ACTIVITY —
Please transcribe the data that follows exactly as given, leaving out every picture.

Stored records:

----

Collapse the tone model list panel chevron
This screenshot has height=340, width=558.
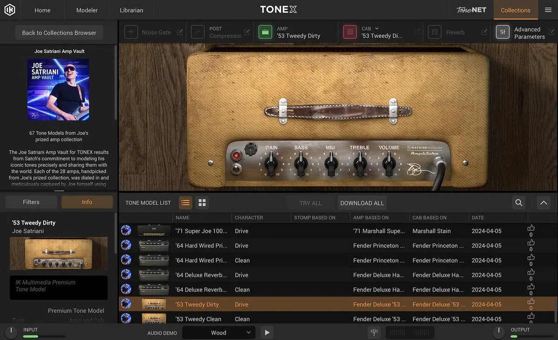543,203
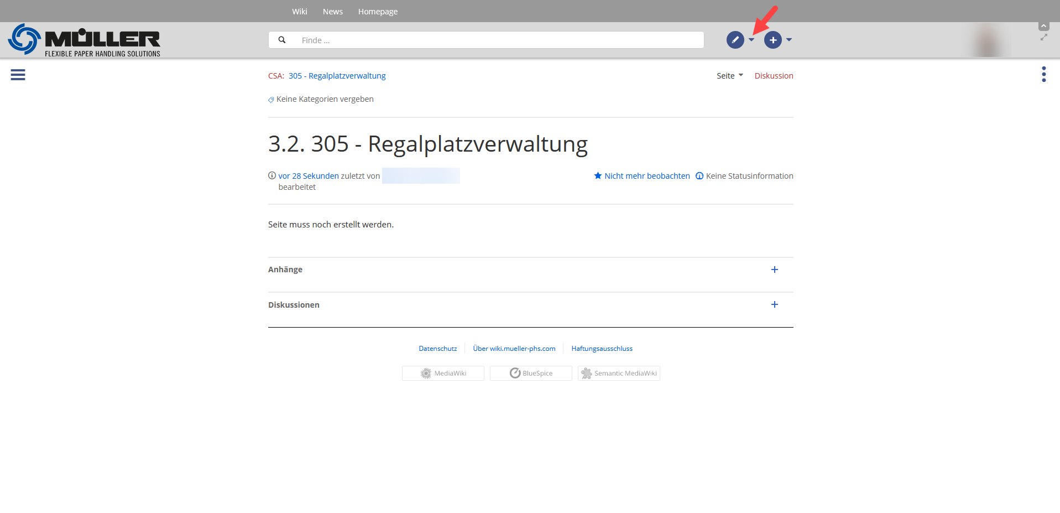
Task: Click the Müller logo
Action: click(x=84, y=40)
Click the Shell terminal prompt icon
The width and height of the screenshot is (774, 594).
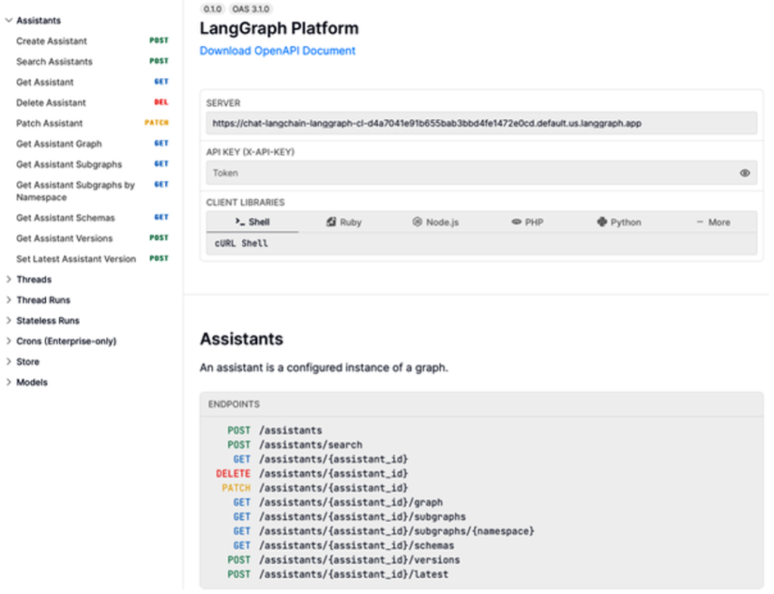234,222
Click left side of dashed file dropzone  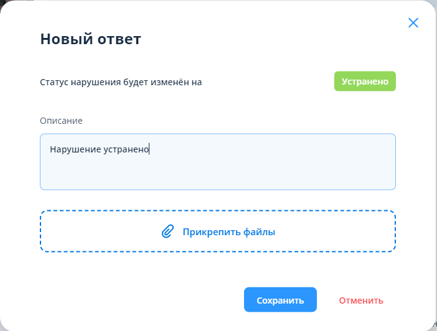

----

ANSWER TO THE EXERCISE —
Collapse the tone model list panel chevron
This screenshot has height=340, width=558.
543,203
Task: Click the Müller logo
Action: click(x=84, y=40)
Click the Shell terminal prompt icon
The width and height of the screenshot is (774, 594).
234,222
Click left side of dashed file dropzone  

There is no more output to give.